Hey y’all – it’s time for this month’s addition to the sewing glossary – how to baste. Month by month I’m building a sewing terms glossary on the site; for previous entries click here.
Baste – to sew with long, loose stitches in preparation for more permanent stitching
Basting can be done by hand or by machine. If you chose to do it by hand, a running stitch is commonly used. When you machine baste, set your machine to the longest stitch length it will do.
For comparison, below is what a basting stitch looks like. I sewed both regular stitch length lines and basting stitch lines with both regular and topstitching thread so you can see the difference.
Depending on your machine and how many programmable stitches it has, you might have a special basting stitch on your machine that is even longer than the longest stitch length you can set manually. On my machine (a Baby Lock Elizabeth) it looks like number 06 below.

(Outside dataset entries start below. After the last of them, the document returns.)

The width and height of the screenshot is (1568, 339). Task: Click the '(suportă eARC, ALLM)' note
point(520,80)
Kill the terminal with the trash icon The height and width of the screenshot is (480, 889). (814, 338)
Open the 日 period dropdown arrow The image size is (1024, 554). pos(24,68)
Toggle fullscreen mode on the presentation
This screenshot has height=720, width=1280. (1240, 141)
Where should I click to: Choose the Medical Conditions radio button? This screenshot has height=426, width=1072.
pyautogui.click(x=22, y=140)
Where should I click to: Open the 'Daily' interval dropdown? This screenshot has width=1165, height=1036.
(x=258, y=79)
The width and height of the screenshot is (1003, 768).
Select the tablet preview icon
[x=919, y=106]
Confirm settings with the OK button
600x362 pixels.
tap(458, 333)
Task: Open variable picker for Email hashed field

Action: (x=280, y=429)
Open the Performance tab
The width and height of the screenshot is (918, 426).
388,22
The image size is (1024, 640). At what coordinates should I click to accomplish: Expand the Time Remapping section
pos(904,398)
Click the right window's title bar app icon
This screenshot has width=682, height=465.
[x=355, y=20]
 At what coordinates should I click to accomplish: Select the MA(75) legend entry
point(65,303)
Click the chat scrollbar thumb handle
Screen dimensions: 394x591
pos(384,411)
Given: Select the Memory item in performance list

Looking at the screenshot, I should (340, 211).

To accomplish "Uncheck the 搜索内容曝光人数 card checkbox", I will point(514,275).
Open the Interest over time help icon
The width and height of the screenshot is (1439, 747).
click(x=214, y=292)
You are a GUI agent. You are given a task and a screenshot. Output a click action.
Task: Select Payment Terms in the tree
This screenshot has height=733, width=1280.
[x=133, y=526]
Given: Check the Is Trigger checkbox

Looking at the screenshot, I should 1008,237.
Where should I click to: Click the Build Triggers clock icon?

Since basting stitches are longer, they are easier to pull out. This makes basting ideal for temporarily holding fabric together when pins or clips are not appropriate. Basting stitches are commonly used for
- Gathering fabric
- Staystitching curves on garments
- Inserting zippers
- Creating narrow hems
- Holding delicate or slippery fabrics in place when pin marks might show
Since basting stitches are meant to be removed, you generally don’t want to use thick thread like I did on the sample; the larger needles needed to sew thicker thread will also leave larger needle holes in the fabric. If you are working with delicate fabric like silk that will retain the needle marks, make sure to baste in the seam allowance, so the needle marks won’t appear on the outside of the finished piece.
Finally, if you really hate unpicking basting stitches, you can stitch them with dissolvable thread (affiliate link). This only works on fabric that won’t be harmed by water, but it does save some time with the seam ripper.